Thursday, January 19, 2006

Scenario Analysis: The Value of the Hypothesis...

In the December 2005 issue of OpRisk and Compliance Magazine Dean Lamble from Hewlett-Packard has this to say in the article on "Planning for Disaster":

Key areas will include security, evolving threats of terrorism, and how to cope with a pandemic outbreak such as bird flu. Companies will be paying far more attention to how the contingency plans perform when tested. Compliance continues to be a key concern, with increasing legislation directing responsibility to the board.

More than 25,000 banks around the world will work to comply with Basel II over the next five years. One of its most controversial aspects is the inclusion of Operational Risk Management. While banks have attempted to manage operational risks for many years, now for the first time they must measure it.


Most money center banks have already achieved high levels of competency with capturing loss events and with risk self-assessments. Scenario analysis and KRI (Key Risk Indicators) is still a distant goal. OPS Risk is still a maturing discipline and regulators are allowing some flexibility here. However, financial institutions are still stuck to some degree on imagining incidents that have not occured to them in the past. Probabilities are not low just because they haven't happen to your institution historically.

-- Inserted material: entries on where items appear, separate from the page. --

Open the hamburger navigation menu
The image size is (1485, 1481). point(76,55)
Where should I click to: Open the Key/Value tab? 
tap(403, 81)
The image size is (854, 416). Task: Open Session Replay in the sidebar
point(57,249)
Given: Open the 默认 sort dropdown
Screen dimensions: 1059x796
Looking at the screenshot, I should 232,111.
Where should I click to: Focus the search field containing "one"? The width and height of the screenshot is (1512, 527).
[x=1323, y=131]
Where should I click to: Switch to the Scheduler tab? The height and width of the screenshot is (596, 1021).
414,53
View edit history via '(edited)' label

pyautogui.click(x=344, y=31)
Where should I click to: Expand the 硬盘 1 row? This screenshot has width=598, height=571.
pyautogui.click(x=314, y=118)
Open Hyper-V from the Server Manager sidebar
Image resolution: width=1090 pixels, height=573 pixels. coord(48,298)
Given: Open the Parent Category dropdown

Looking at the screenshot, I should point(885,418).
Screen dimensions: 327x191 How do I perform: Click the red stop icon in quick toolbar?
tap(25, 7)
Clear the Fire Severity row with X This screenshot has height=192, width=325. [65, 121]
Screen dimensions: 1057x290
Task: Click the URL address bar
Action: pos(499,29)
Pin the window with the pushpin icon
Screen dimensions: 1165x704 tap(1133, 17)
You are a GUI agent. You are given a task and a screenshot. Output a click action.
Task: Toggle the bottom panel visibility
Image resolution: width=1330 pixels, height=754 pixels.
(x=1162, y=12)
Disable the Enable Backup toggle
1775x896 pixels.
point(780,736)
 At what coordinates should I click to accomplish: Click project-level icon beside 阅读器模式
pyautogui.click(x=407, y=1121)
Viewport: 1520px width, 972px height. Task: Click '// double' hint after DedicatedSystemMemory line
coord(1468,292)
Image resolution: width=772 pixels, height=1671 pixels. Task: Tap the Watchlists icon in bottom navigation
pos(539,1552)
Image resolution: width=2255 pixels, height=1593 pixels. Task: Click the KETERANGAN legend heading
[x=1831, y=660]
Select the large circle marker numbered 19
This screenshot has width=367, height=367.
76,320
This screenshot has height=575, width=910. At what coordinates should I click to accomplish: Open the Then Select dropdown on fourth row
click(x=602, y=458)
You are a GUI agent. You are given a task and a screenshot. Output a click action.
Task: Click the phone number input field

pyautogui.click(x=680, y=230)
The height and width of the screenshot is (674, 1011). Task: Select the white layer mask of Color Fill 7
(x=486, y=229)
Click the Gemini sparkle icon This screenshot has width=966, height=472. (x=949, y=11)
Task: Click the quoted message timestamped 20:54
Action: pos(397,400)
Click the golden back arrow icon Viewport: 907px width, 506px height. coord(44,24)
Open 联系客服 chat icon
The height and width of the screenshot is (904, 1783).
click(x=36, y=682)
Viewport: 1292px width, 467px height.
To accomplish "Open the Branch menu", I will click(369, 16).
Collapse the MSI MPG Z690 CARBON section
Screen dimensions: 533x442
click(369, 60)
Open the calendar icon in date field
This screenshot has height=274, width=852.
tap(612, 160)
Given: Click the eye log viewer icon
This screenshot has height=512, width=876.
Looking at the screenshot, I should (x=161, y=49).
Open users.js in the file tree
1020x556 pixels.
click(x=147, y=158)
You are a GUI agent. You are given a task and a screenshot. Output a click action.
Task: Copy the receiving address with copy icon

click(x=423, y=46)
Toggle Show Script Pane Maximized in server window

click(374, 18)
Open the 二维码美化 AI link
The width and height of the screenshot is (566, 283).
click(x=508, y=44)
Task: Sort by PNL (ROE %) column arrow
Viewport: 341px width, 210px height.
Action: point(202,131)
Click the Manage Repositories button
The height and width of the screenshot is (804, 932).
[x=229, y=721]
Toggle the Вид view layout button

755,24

A hypothesis is the place to begin.

hy·poth·e·sis ( P ) Pronunciation Key (h-pth-ss) n. pl. hy·poth·e·ses (-sz)

1. A tentative explanation for an observation, phenomenon, or scientific problem that can be tested by further investigation.

2. Something taken to be true for the purpose of argument or investigation; an assumption.

3. The antecedent of a conditional statement.


If an event has happened to another insitution is it so improbable that it could also happen to your own firm? The starting point for effective scenario analysis is the intelligence and the external data that provides the evidence of such an incident. Then the goal is to gain "insight" on how it could happen and what the impact would be in your own environment. Capture of data on extreme events is imperative even if only one $10M. event has occured in the last ten years.

Today, an audio tape from Osama bin Laden has been posted on the Internet along with a transcript of his comments. The authenticity is being validated as he has not been heard from for over one year. Has your scenario analysis included potential events of the magnitude of the 7/7 bombings in London or the 11/9 Amman Jordan suicide attacks on three Western hotels?

"Bruce Newsome, a terrorism researcher at the think tank RAND, said the plot carried out by four men in London is a "likely model for future U.S. attacks." The bombers, all British citizens, had no criminal records, weren't on any watch lists and had no extremist pasts. (A fifth man, believed to be the mastermind of the plot, has been arrested in Egypt.) Tracking such potential perpetrators is nearly impossible because there are no warning signs, Newsome said."


Somewhere in your contingency planning and scenario analysis there must be hypothetical loss events on the magnitude beyond our imagination.